Steve’s comments bring to mind a strange experience we’ve had on Lake Osakis during the past decade. It used to be a conservation lake that the DNR harvested for walleyes (quite awhile ago, I think). My girl’s family has had property there for 30 years and they’ve fished that lake for most of that time. When we first moved to Minnesota 10 years ago, she told me all about the 1 – 2 lb. sunfish and giant crappies that they used to take out of the lake. She couldn’t wait to get up to the cabin and start fishing for them in the spring of the first year we were here. That was back in 1992. From that year until 1999, we never pulled a sunny out of the lake that was bigger than 1/2 pound.
We hunted hard, her dad hunted along with us and we never had any luck in finding the fish. Once in awhile, we’d run into a school of crappies that were good-sized, but nothing like what they said had been there. Apparently, the “giants” had disappeared. We talked to other fishermen, many of whom spent 3 or 4 days a week on the lakes and they were just as mystified by the disappearance of the big ones. They blamed the lack of fish on a huge amount of overfishing in 1991, saying that everyone had taken too many of the big ones and that they figured there might not be any more in the lake.

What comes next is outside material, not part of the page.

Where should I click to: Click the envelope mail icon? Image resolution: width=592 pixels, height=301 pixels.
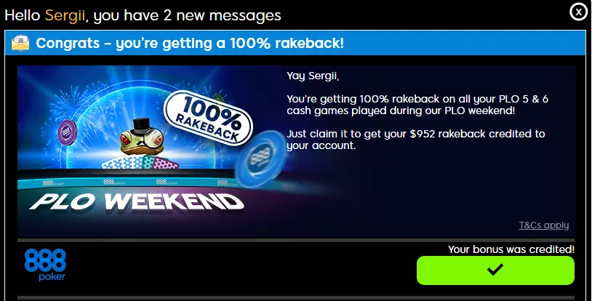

All of a sudden, in 1999, we started catching giant spring sunfish again. Same places as before, and nests started appearing all over the lake, some in places where we’d never seen any. The sunnies were back in huge numbers and we were seeing some full-blown 1 1/4 pounders that practically jumped into the boat.
Where could they have gone? Obviously, the fish hide out a lot and people can’t always find them. Osakis doesn’t have any huge inlets or outlets where they could have gone, so the answer has to lie in the lake itself. I’m beginning to think that the same thing occurs on regular cycles in many lakes. It could be a pattern that results from weather, where the fish stay deeper during various long-term conditions and are only brought back around by changes in average temp, clarity and so forth. It no longer surprises me that the fish would disappear and suddenly reappear or that a particular year-class might suddenly seem to be gone at some point. We’d never be able to locate them without some sort of long-term study that would happen to include the conditions that caused them to be gone in the first place.
My dad used to be an organic chemist for Dow and participated in the development of a lot of the Ag products on today’s market. He once said that over 300 compounds were developed each year and maybe one of them would work on something. Constant testing and “accidental” experiments were the only way to find out for sure. That’s probably the only way we’ll ever really figure out what patterns fish develop, too, or how they act in the constantly varying conditions that we see on the river.
Sorry for the babbling. Obviously, I spend way too much time thinking about the catching during the winter and not enough time fishing. It would be interesting to compare records and start some sort of long term survey, though.